If it must forward remotely, it generates the following SRv6 Header / header modifications:


index
address
identifier


0
accepting service instance's physical address
App


1
accepting OG instance's physical address
OG


2
forwarding OG instance's physical address
Forwarder


3
service virtual address
VIP


SEGMENTS_LEFT: 1
DST_IP: accepting OG instance's physical address

Locally Accepted

If the connection is local (non-forwarded), the OG instance generates the following SRv6 Header / header modifications:


index
address
identifier


0
accepting service instance's physical address
App


1
accepting OG instance's physical address
OG


2
service virtual address
VIP


SEGMENTS_LEFT: 0
DST_IP: accepting service instance's physical address

SR Header Exists

If the incoming packet already has a SRv6 Header, the OG instance simply forwards it to the next hop. This is the case for the OG instance in the SRv6 Header table above, after the Forwarder has generated the SRv6 Header and pushed the packet back out.
No Flow State

If an established path does not exist locally and the flow is not new (the packet received is not a TCP SYN), OG must assume the packet belongs to an existing flow which is hitting a different OG server because of changes in the network or cluster configuration. We examine this case in Operational Cases (OG RFC).

*Dataset excerpt*
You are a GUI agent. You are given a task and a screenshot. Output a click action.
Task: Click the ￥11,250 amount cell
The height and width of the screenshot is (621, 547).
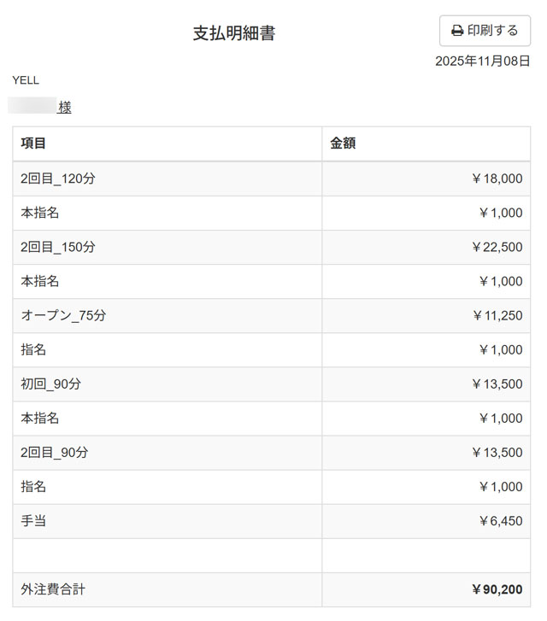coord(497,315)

*The task*
Extend the text on SRv6 headers and OG forwarding past its final sentence.

*Written answer*
Connection Teardown

TCP connection teardown requires a pair of two way FIN-ACK to be completed, and furthermore, on the side that initiated the connection teardown, after replying ACK for the remote host's FIN, it has to wait for double maximum segment life time (in TIMER_WAIT state - see TCP Connection Termination). In order to allow for the packets to be correctly forwarded, even during the TIMER_WAIT period, FIN packets that are generated from the service instance must be sent via SR along the OG forwarding path (see DSR Agent Connection Termination).
FIN packets trigger state transitions in the flow state at the OG server. A connection in steady state that receives the first FIN packet will transition to a state that waits for the second FIN. Two FIN packets for the same flow starts a timer, after which the flow information is unpinned, i.e., the OG server will free the resources used for flow state tracking and packet forwarding. See TCP teardown (OG RFC) for more details.
RST packets either by the client or service instance automatically transitions OG servers to TIMER_WAIT state. RST packets initiated by the service instance must be sent along the SR route, like FIN packets.
Regardless of in band signaling, OG servers also periodically garbage collect stale entries via timers (the same approach adopted in the 6LB paper).
FIN initiated by client

A FIN packet received by an OG server that does not have segment list indicates it is a client initiated connection termination.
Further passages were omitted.